517 :隣町での聖杯戦争 ◆ftNZyoxtKM:2007/09/27(木) 04:09:31
イタリア・フランキ社のSPASは同じくイタリア・ベネリ社のM3と並び評価の高い、20世紀を代表するショットガンと言える。
だが、彼女自身はその扱いには習熟しておらず、これから赴く先を考えれば威嚇の意味も薄いと判断した。
故にショットガンを無視し、そのまま走り抜ける。
幾つかの交差点を減速もせずに走り抜ける。
その度に確認をするが、後方からも左右からも追撃してくる様子はない。
「上手く行ったようですね」
冷静にその成果を確認し、再び周囲に視線を走らせる。
インカムからの返答がないのは、恐らく通信範囲から外れたためであろう。
人払いの結界による効果なのか、周辺に人影は見えない。
ただ、視線らしき物は感じる。
つまりなんらかの監視手段を用いているのだろうが、攻撃してくる様子はない。
敵側に余裕がないのか、それとも誘っているのか。
判断のつかぬ内に目的のアパートが視界に入る。
大した意味もないが、物陰にバイクを隠し、鍵も抜いておく。
これで破壊されることはあっても敵に奪われる事はないだろう。
警戒しつつも入り口から堂々と入り、郵便受けを確認する。
半ば予想はしていたが、無造作にダイレクトメールらしき手紙や新聞が多数詰め込まれたままになっている物と、汚れ、手紙や新聞すら
入れられていない物ばかりで、そこに生活の気配はない。
「予測が立たないとなれば、虱潰ししかありませんね……」
警戒を緩めず、釘剣を手に一階から虱潰しに調べていく事にした。
そこは生活の気配の絶えた廃屋そのものであった。
鍵は掛けられて居らず、荷物も無く、ただ様々なものが打ち捨てられたスラムの成れの果てを思わせる寂しい世界。
幾つかの部屋には何かがあったのだろう、血痕が残されていた。
血は完全に乾いているが、何かを感じ取る。
「血だけでなく何か……嗅ぎ慣れたような臭い」
それが何なのか、思い当たるようで思い当たらない嗅覚への微かな刺激を感じた。
夢の中で嗅いだような、どこか虚ろな臭いであったが、思い当たる節はやはりない。
ある部屋には残骸があった。
「ここは……例の武器庫ですか」
元々据え付けられていた鍵の他に、解錠されたままになっている多数の錠も確認された。
保管されていたであろう銃器の量には呆れ果てた。
残された木箱や、それに入ったままの油紙の数からして百挺は下るまいと言うことは銃器に疎いライダーでも容易に予想出来た。
それだけのに合わせた弾薬の量まで考えれば、どれだけの戦いを想定していたのかとも思ってしまう。
とはいえ、妨害を受けず追跡を受けただけ、と言うことを考えれば火器による戦闘を目論んでいたマスターは一人だけ、と言う風に考えて間違いはないだろう。
一応隅々まで確認したが、昼の間にここを訪れたジェネラル達は残らず持ち出したのか、弾薬の一発も残されては居なかった。
結局数分を掛けたこの部屋での収穫は無く、一階の部屋全ての探索を終えた。
その調子で、二階三階と探索を終え、収穫のなさに苛立ち、そのまま最上階まで上がると、異常な臭気を感じた。
この階層まで感じなかったことを考えると、何らかの魔術的工作が行われていたのかもしれない。
その異常のためか、自身の苛立ちなど簡単に吹き飛んでしまった。
「これは……死臭?」
否、それだけではない、何かは分からないが色々な物が入り混じった臭いは、あの蠱蔵を想起させる。

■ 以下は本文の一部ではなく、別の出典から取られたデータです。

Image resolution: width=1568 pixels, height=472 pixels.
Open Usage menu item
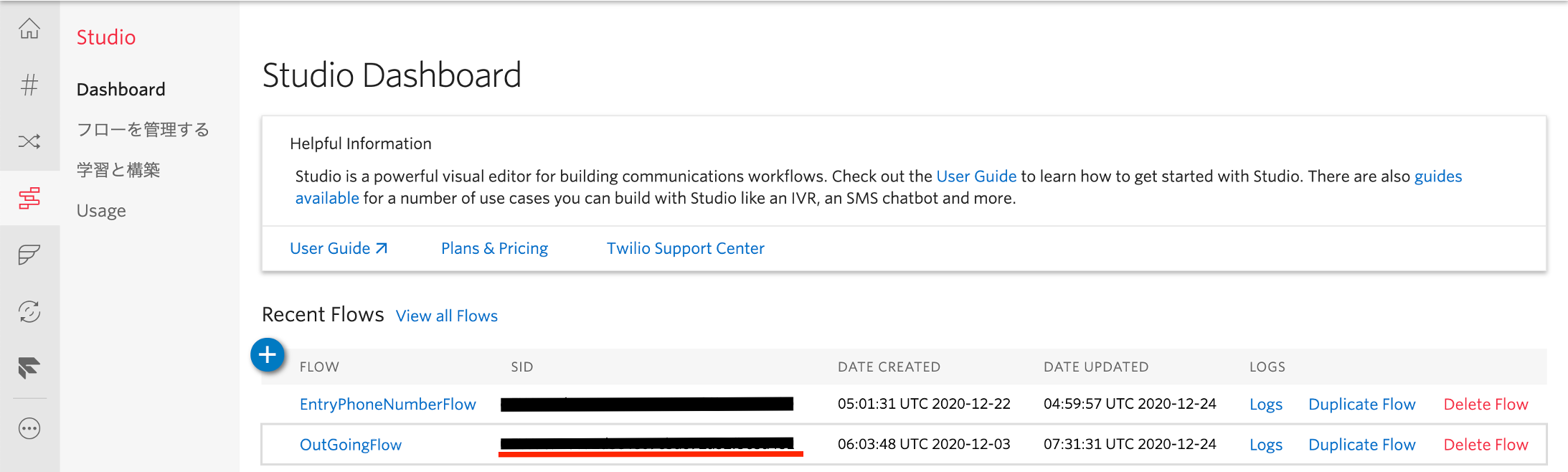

同時に苦い思いも蘇り、軽く頭を振って思考から追い出す。
異臭に顔を顰めつつ、部屋を一つ一つ調べていく。
三つめの部屋は当たりだったのか、罠が仕掛けられていた。
罠を発動させぬよう、離れて内部に視線を走らせる。
詳しくは分からないが、何らかの魔術に使用されるであろう機材が放置されたままになっている。
人払いの結界の中枢とも予想できるが、ならば放置しておいた方が良いだろうとだけ考える。
機材などだけで人の気配が無いことから、戦闘指揮所である可能性は極小であるとだけ思考、後ろ髪を引かれるような思いは残ったまま
だが、その部屋から離れる事にした。
そしてその次の部屋からは、明らかな人の気配を感じた。
一つどころではなく、幾つかは判じ得ない多数の気配。
声や音が入り混じるその内部には、明らかに何かがあるのを思わせた。
再び視線を走らせれば、窓には何らかの罠が仕掛けられている。
つまり、入れる部分は真正面の入り口のみと言うことだろう。